DÖNÜŞÜM
İnsan yaratılış gereği her azasının bir hikmeti söz konusudur.Aynı tenden yaratılan azalar farklı görevler üstlenir.El derisi tad alamaz ama dil alır.
Dudaklar koku alamaz ama burun alır , demekki her azada ayrı bir istitad bulunmaktadır.Yaratılan , Yaradanın ne hikmetle yarattığını idrak edemezse fıtri özellikleri değiştiremesede şekil verme gibi noksanlıklara yönelebilir.
O yüzden bir azayı değiştirme nakıslığına gitmek isyana neden olur.Benim bedenim diye tahrip etme hakkı aslında hiç ama hiç sana verilmemiştir.Bu cehalet olgusu insanı görürken kör , duyarken sağır , bilirken cahil eder.

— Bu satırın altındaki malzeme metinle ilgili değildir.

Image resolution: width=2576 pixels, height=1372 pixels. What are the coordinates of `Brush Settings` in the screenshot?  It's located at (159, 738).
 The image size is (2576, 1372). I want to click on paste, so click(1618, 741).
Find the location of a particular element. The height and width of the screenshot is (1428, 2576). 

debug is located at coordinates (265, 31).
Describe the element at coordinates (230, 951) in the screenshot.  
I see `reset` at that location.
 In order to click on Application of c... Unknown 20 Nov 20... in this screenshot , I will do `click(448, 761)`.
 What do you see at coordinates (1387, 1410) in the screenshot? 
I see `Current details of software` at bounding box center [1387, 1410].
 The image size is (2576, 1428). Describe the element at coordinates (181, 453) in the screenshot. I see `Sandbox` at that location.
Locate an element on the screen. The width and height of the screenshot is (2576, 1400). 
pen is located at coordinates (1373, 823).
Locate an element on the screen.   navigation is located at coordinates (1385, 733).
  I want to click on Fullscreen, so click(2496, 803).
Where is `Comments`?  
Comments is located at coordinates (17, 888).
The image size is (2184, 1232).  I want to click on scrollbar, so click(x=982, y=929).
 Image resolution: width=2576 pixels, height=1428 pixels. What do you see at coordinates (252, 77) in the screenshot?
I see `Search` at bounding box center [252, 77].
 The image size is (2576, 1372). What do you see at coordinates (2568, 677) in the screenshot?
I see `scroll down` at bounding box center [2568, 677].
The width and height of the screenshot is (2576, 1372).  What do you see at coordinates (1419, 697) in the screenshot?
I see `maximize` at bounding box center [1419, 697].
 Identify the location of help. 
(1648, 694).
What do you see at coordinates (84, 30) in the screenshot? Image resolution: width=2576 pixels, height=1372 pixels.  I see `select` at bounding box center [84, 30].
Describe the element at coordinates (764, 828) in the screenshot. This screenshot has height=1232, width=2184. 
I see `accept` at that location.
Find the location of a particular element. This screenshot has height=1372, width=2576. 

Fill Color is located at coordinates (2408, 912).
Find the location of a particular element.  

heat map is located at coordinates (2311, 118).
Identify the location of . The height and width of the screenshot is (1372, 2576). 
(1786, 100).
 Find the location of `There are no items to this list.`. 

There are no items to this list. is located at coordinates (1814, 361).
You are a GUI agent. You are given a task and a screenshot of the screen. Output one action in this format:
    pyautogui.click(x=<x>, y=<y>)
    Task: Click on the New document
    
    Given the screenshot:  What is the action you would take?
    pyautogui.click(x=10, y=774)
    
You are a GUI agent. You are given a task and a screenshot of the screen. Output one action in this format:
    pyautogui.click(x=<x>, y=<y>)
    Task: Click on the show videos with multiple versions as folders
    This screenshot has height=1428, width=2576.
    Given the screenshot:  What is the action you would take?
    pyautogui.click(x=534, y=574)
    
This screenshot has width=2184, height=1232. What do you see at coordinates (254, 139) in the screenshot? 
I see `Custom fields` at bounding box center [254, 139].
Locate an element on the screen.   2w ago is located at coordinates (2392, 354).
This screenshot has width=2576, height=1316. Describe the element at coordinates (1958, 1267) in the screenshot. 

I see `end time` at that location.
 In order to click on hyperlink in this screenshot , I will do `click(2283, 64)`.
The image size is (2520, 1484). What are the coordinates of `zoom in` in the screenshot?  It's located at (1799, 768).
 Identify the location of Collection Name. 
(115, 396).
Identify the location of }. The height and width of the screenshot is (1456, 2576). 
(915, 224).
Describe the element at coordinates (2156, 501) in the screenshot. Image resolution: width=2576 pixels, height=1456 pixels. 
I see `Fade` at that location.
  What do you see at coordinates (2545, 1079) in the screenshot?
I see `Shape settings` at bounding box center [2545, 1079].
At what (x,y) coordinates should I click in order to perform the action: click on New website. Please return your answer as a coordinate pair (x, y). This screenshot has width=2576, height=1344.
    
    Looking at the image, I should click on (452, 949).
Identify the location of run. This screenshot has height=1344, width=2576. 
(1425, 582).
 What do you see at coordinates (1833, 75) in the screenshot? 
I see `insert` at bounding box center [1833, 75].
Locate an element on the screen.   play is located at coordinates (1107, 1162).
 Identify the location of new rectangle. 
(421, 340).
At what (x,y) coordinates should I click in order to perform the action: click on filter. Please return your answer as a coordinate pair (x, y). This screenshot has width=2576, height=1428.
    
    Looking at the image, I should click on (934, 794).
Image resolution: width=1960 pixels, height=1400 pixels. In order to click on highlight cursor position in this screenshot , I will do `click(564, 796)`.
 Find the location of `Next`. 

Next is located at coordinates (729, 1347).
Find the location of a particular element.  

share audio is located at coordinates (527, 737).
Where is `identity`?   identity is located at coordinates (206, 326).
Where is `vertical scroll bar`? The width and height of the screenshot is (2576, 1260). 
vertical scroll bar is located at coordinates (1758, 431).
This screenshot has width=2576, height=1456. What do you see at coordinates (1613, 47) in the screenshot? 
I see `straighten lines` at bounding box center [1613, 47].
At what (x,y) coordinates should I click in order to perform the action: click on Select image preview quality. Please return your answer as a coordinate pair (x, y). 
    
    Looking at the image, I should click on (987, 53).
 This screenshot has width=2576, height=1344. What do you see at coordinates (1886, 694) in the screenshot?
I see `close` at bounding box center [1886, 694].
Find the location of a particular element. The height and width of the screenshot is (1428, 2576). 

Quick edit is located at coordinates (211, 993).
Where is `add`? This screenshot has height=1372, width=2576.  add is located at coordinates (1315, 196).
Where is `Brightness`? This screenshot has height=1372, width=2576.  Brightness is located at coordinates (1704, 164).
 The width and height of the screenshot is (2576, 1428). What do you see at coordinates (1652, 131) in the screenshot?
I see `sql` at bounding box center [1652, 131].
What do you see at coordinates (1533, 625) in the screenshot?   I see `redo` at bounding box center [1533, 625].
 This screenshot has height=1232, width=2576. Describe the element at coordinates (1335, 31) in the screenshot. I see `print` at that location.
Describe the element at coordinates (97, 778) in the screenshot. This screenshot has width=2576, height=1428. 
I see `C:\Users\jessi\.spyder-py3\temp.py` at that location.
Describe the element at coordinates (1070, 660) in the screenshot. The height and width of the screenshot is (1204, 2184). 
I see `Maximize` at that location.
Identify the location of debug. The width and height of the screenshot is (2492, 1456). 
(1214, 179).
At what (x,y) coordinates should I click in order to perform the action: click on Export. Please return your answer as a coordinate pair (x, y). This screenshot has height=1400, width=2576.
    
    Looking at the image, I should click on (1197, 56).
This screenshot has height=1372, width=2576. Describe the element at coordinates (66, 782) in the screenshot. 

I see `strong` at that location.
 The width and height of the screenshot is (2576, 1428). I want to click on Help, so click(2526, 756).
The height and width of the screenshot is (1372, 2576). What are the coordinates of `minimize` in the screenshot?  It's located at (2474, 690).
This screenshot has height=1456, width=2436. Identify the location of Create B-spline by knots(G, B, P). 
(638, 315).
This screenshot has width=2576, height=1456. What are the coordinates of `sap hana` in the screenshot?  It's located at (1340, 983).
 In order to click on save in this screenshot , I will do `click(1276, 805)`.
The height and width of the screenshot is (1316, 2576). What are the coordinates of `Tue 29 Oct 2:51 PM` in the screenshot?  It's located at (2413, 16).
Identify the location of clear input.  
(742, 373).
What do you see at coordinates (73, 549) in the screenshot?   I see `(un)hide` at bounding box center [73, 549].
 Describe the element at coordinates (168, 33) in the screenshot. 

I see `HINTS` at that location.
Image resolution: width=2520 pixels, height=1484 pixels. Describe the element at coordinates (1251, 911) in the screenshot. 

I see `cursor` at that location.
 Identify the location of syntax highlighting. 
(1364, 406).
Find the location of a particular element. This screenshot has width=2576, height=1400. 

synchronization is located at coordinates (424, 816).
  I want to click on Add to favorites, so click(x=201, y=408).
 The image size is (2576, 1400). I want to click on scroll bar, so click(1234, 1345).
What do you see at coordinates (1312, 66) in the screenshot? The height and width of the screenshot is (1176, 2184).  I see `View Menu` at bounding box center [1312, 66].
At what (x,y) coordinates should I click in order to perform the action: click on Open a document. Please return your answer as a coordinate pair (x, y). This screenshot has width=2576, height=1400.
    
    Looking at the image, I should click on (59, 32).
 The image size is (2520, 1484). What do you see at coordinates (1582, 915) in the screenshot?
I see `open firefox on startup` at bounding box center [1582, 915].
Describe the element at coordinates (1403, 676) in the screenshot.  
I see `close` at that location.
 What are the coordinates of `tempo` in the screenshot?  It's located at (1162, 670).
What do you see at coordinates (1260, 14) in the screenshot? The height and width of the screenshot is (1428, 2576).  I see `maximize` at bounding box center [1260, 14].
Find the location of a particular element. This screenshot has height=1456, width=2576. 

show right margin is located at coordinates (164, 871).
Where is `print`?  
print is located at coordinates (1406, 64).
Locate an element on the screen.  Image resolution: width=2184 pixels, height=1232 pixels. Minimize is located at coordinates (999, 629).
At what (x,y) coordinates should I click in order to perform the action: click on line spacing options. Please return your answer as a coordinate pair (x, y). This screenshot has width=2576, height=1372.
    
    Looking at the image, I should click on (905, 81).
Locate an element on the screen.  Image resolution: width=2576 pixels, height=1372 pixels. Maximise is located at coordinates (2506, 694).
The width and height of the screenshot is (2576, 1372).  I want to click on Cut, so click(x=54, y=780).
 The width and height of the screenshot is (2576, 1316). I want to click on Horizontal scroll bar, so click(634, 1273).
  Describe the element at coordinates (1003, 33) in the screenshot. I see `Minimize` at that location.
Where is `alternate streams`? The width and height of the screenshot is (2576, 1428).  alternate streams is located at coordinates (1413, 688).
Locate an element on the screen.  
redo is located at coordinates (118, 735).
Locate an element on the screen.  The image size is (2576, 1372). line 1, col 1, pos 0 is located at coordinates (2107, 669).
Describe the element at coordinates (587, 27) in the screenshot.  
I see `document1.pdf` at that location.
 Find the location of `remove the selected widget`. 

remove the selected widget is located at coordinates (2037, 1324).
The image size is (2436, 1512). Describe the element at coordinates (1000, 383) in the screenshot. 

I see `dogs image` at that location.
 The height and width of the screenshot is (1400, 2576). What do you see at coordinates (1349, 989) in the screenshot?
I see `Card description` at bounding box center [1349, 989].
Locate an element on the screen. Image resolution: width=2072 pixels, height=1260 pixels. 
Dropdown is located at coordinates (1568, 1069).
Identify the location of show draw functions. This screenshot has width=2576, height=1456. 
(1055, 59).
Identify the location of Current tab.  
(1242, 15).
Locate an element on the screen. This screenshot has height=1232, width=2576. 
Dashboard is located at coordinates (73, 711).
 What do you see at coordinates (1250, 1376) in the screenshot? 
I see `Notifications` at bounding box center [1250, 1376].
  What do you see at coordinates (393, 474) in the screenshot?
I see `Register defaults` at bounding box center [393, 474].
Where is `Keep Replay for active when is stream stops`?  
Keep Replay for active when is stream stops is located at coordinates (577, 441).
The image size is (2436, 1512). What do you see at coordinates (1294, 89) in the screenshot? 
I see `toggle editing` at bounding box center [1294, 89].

Bu değişimlerin başka bir yönü ise sürü psikolojisine kapılmaktır.Bir çok insanın aslında bu psikojiden kurtulamamasının nedeni çevrei faktörüdür.Ancak beden güzelliği oysaki hiçbir zaman kalp güzelliğinden öteye geçememiştir.
En güzel şekilde yaratılan insanoğlu bunlarla uğraşmak yerine daha çok davranış biçimlerini , kültür seviyesini , duygusal zekasını iyi yönde değişime uğratmalı ve etkin bir şekilde bilgi birikimlerini insanlara aktarmalıdır.
Değişmek dönüşmek farklı şeylerdir.Değişimde ürkmek dönüşümde aslına yani içe yöneliş söz konusudur.
Buna en güzel örnek tırtılın kelebeğe dönüşü örnek olabilir.İnsan aslında ilk yaratılış itibariyle güzeldir , bebeklik hali buna en güzel kanıttır.